Thread

I decided to just flat out google “disallowed key characters” (DKC’s) rather than searching for that phrase here in the forums. I came upon an interesting post in the EE Wiki regarding DKC’s and mobile sites: Mobile Site - Disallowed Key Characters

Particularly towards the end:

Replace line 138

$_COOKIE[$this->clean_input_keys($key)] = $REGX->xss_clean($this->clean_input_data($val));

with

if (substr($key, 0, 4) == 'exp_') {
$_COOKIE[$this->clean_input_keys($key)] = $REGX->xss_clean($this->clean_input_data($val));
}

Note this forces Expression Engine to only check cookies with the prefix “exp”. [...] Your alternative is to allow $ inside your forms but this is usually not a good thing from a security perspective.

We’re only running into issues with cookies from this one vendor, and those cookies start with “cm”. I"ve a feeling I could do something like this:

if (substr($key, 0, 2) != 'cm') {
  $_COOKIE[$this->clean_input_keys($key)] = $REGX->xss_clean($this->clean_input_data($val));
}

That should hit and clean every cookie that isn’t from that particular vendor. I think.

Sounds good. Would be a hack to maintain, of course, but I think your logic is sound. Have you tried it?

(Thanks for renaming the post…it has a much more descriptive title and should be easier to locate in future searches relating to this problem)

I think we’ll probably try that last “solution”. There is a well-documented hack file for this build, so we’d just have to make sure to explain the what’s and why’s in that file after implementing it.

Thanks, Ryan. Please do keep us posted; also, feel free to log a feature request to change that behavior of EE.
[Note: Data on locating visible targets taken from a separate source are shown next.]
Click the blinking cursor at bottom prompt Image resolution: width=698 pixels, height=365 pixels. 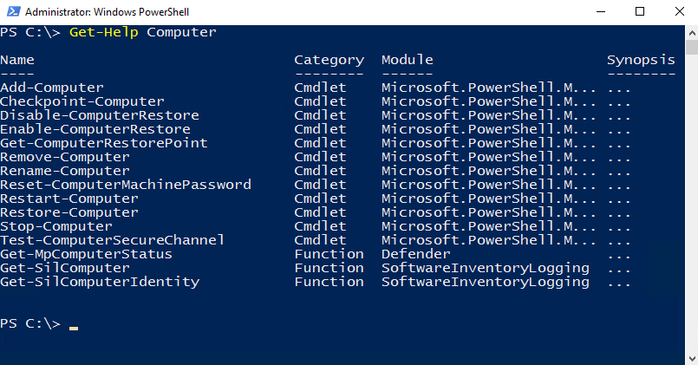tap(74, 329)
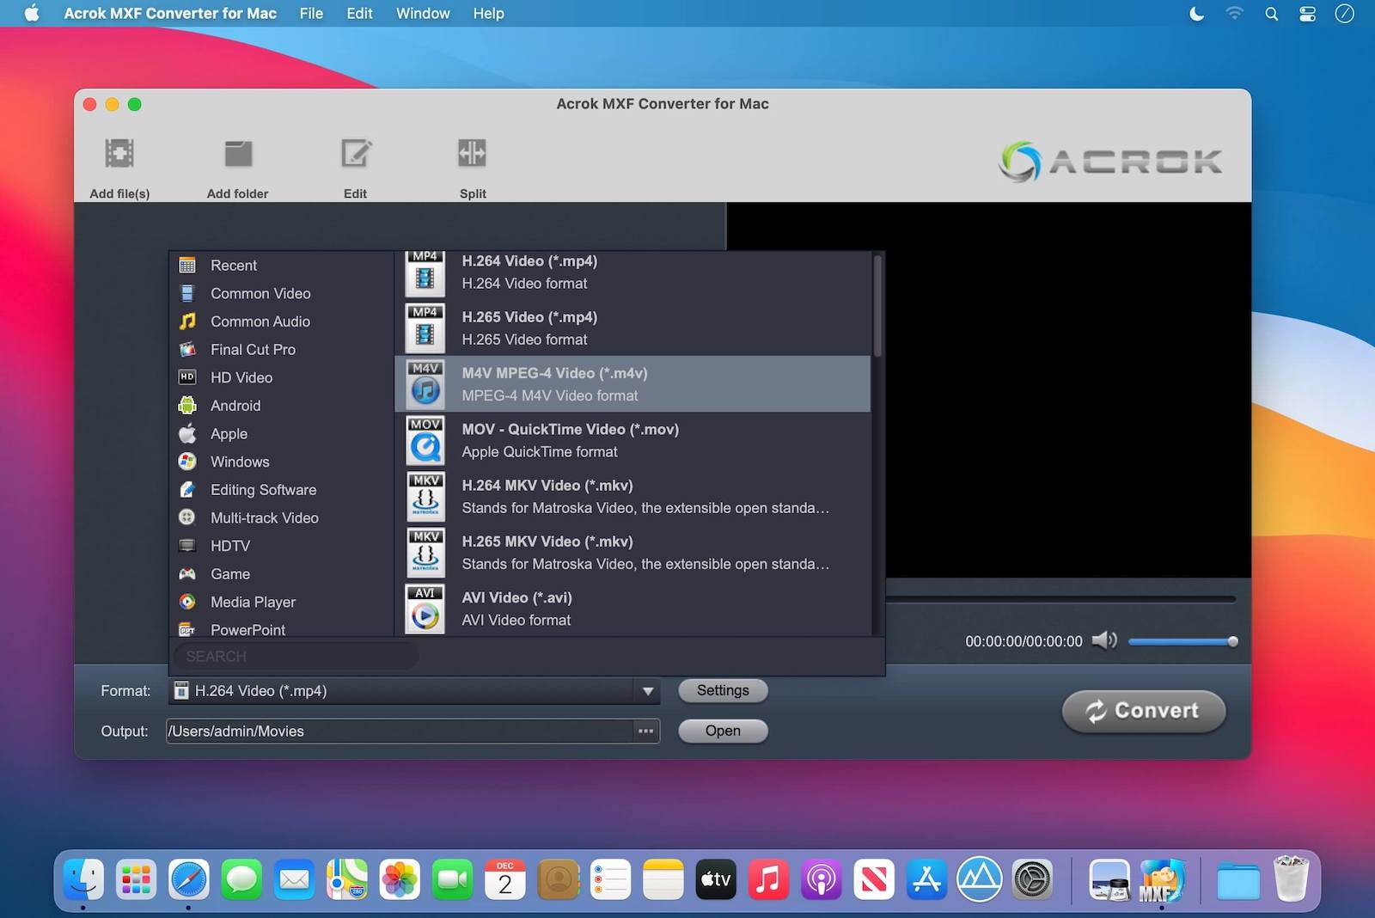Open the Window menu
The height and width of the screenshot is (918, 1375).
click(423, 14)
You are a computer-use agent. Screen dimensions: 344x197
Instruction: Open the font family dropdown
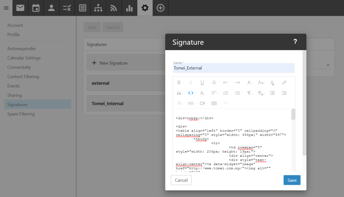(250, 83)
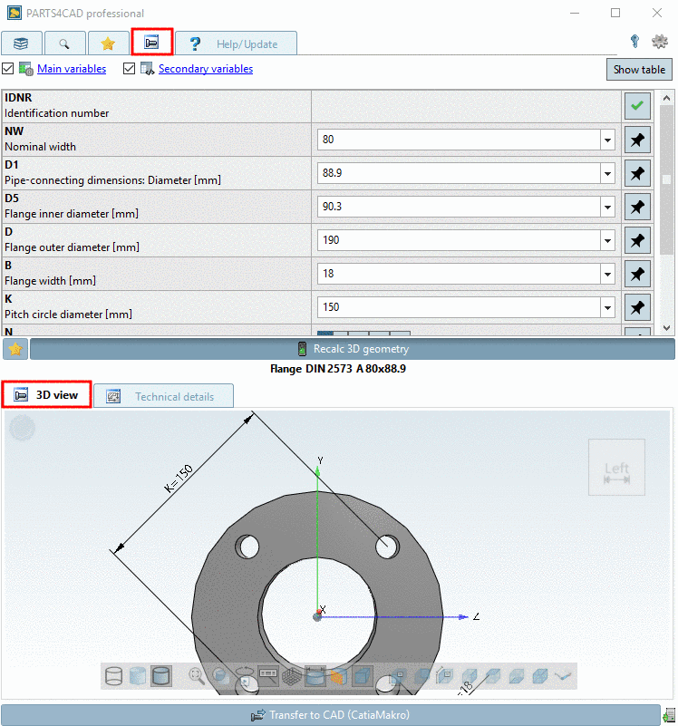
Task: Open the favorites star tab
Action: point(108,43)
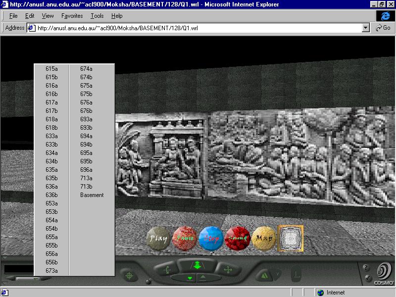
Task: Select the Cosmo tilt tool
Action: pos(166,270)
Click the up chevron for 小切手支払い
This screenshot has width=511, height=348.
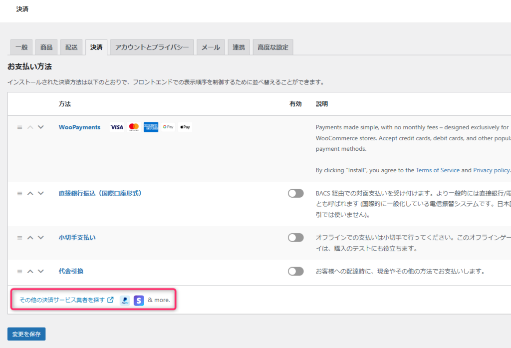[x=30, y=237]
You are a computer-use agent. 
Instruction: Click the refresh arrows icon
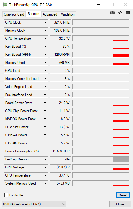coord(120,13)
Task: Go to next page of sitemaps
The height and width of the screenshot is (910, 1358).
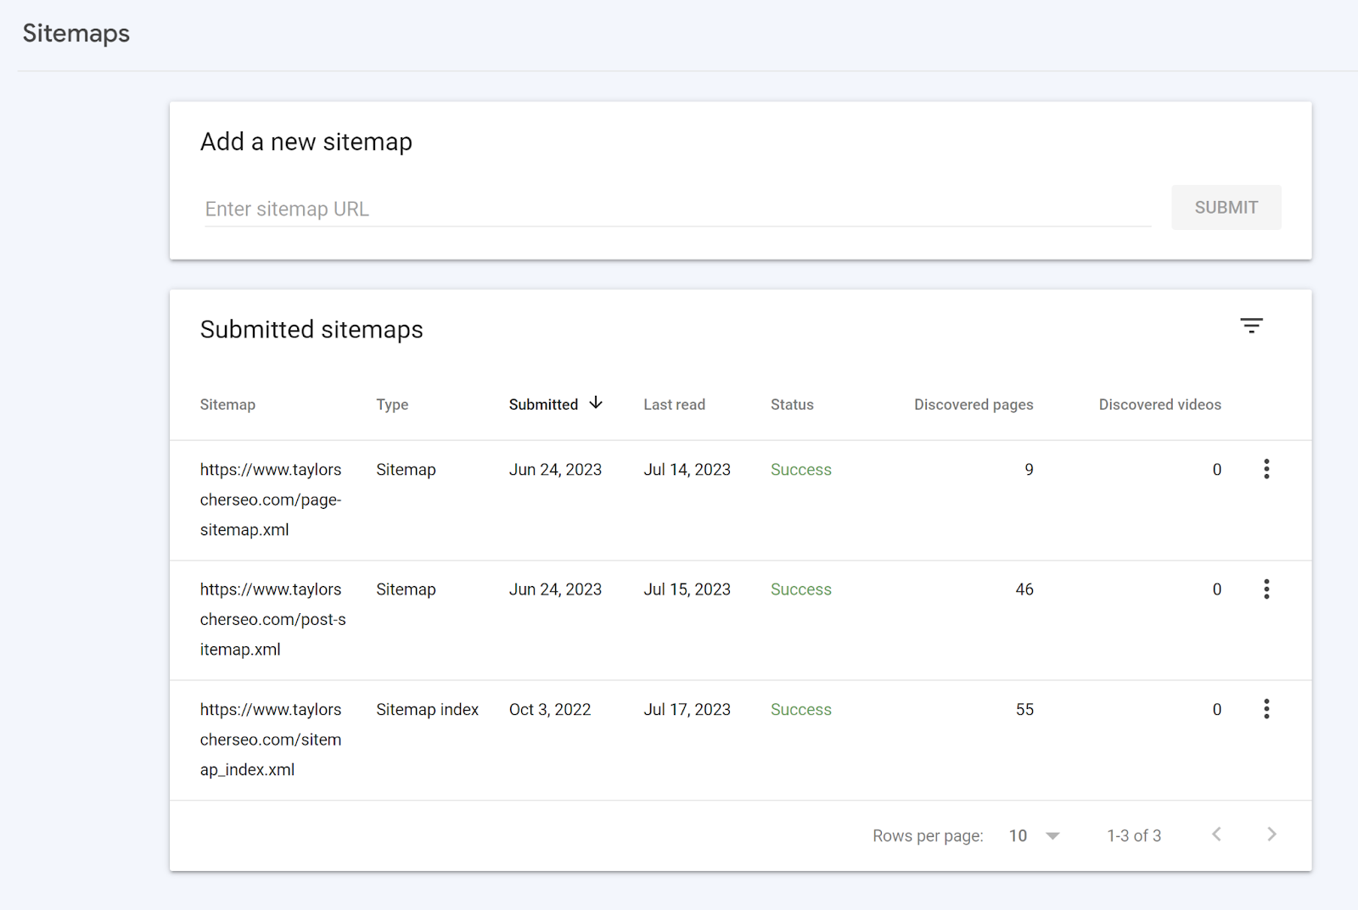Action: 1271,835
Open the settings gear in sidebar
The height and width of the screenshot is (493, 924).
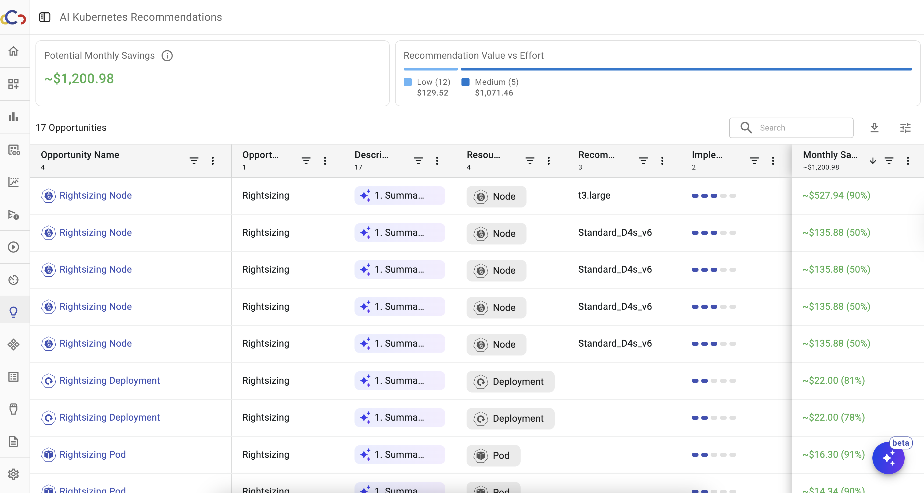[x=14, y=474]
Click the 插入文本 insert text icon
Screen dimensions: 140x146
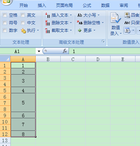(47, 15)
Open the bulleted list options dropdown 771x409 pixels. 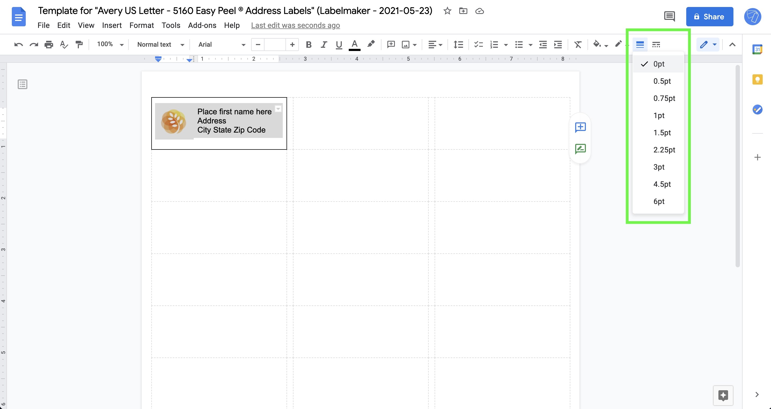(531, 44)
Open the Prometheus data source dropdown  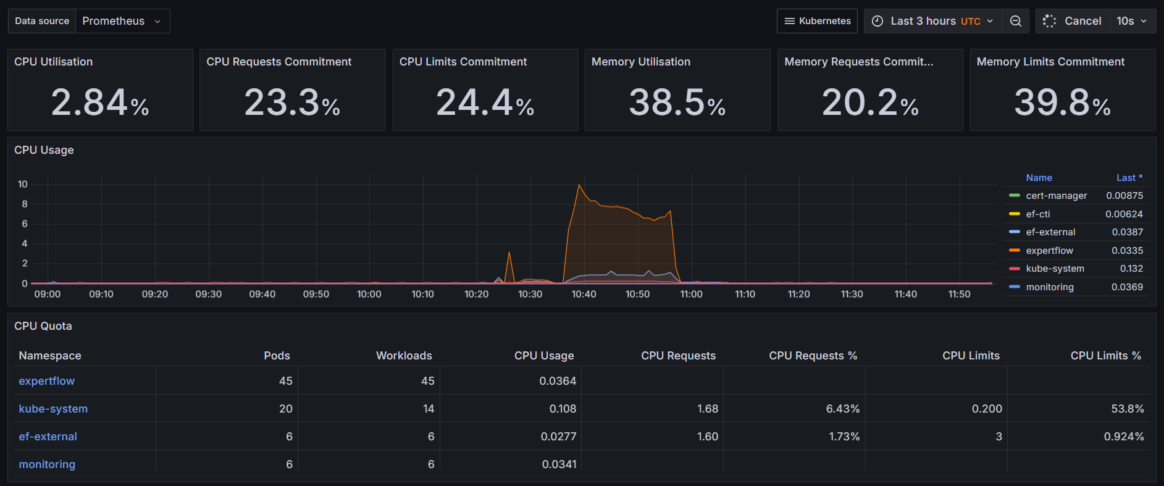pos(122,21)
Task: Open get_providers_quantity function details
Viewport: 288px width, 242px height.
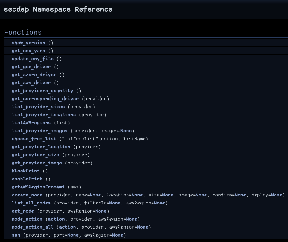Action: pos(42,91)
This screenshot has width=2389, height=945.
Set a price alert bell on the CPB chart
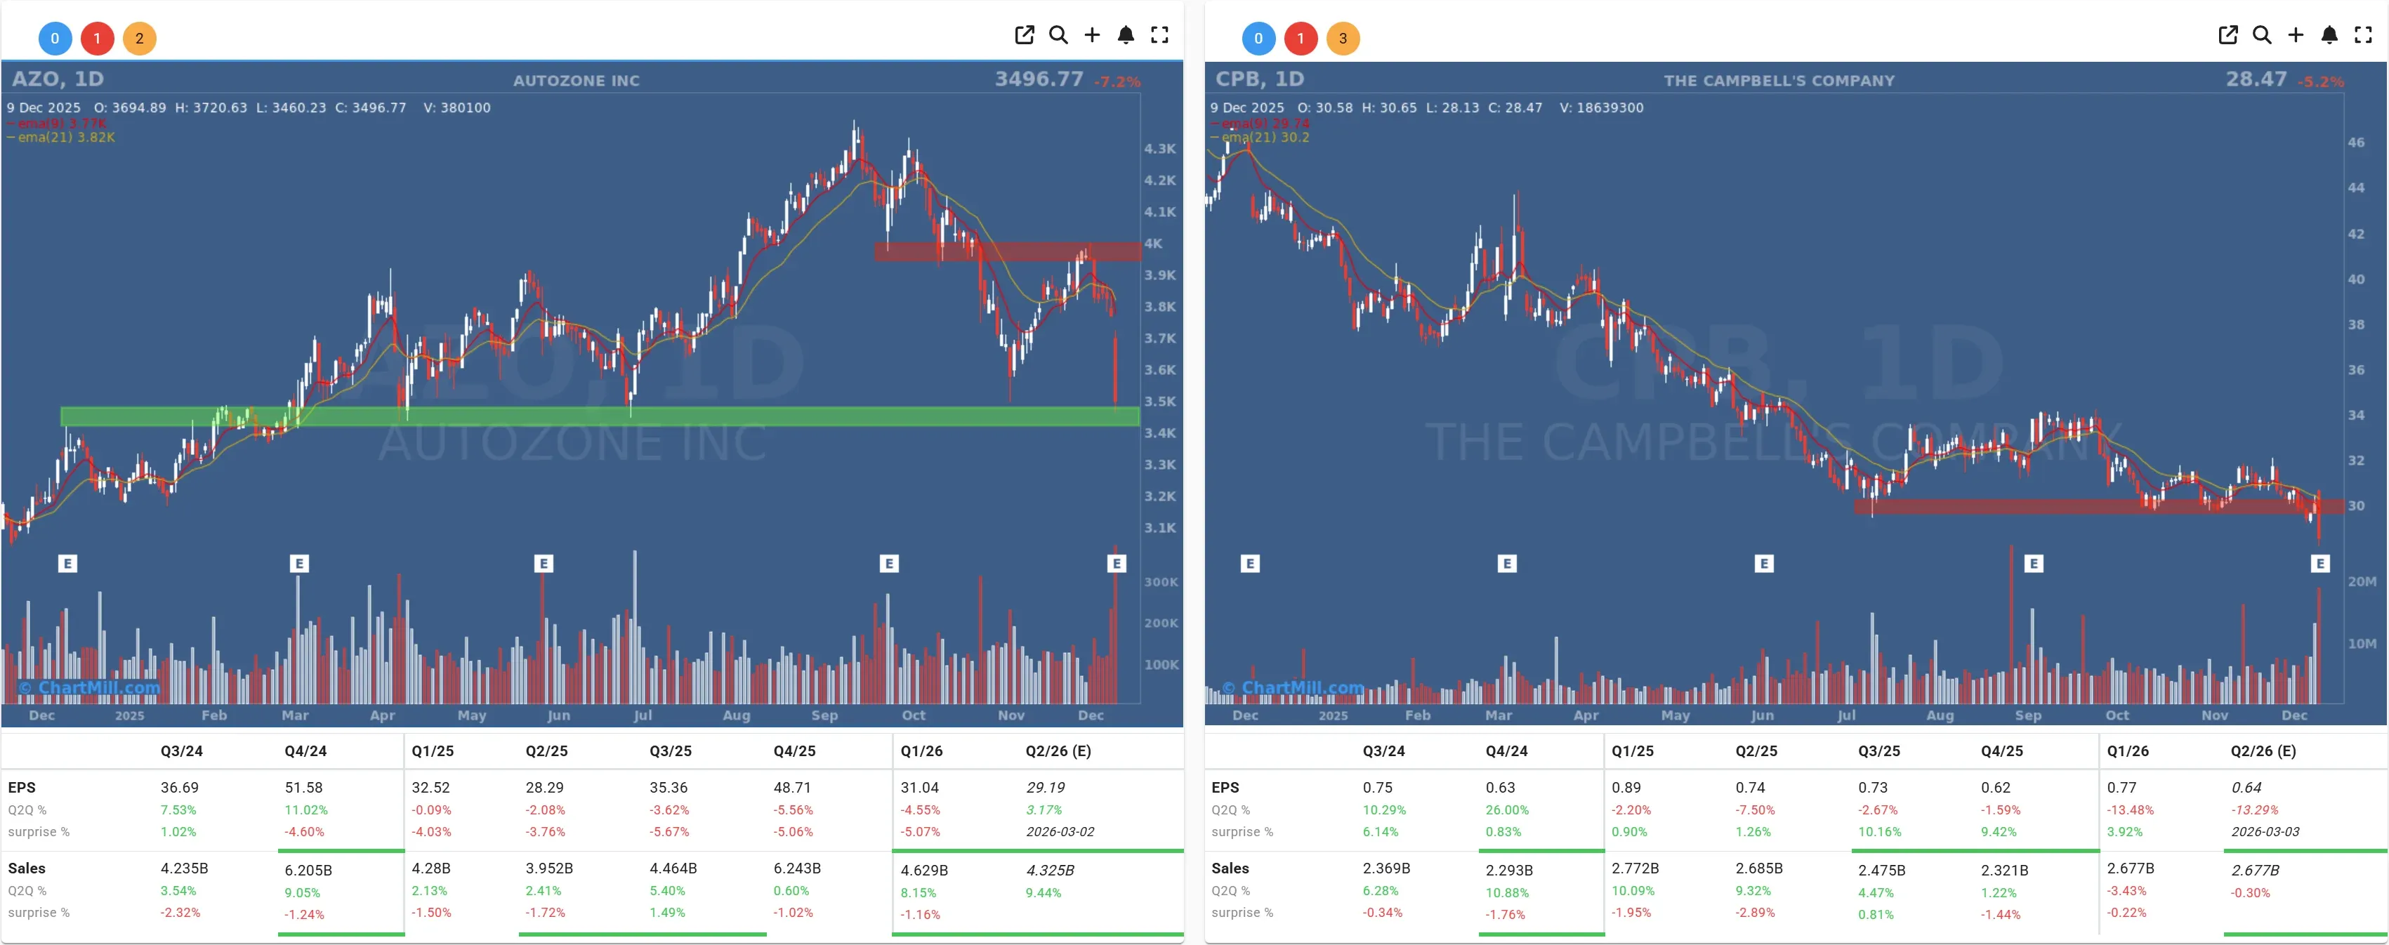2330,34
Well, the first change works great. I can purposely set a bad cookie in Firefox - one that starts with ‘cm’ and has a dollar sign in it - and I won’t see the “Disallowed” message at all.

The second change doesn’t work at all (and man, the docs could use some examples! I’m looking at the Functions in the docs, and there isn’t a single real example under “Redirect”). What I’d like to do is redirect users to a real basic page that at least allows them to email the webmaster, or generically explain how they might have gotten there. No matter what I do…I can’t redirect here, I end up just getting a white page.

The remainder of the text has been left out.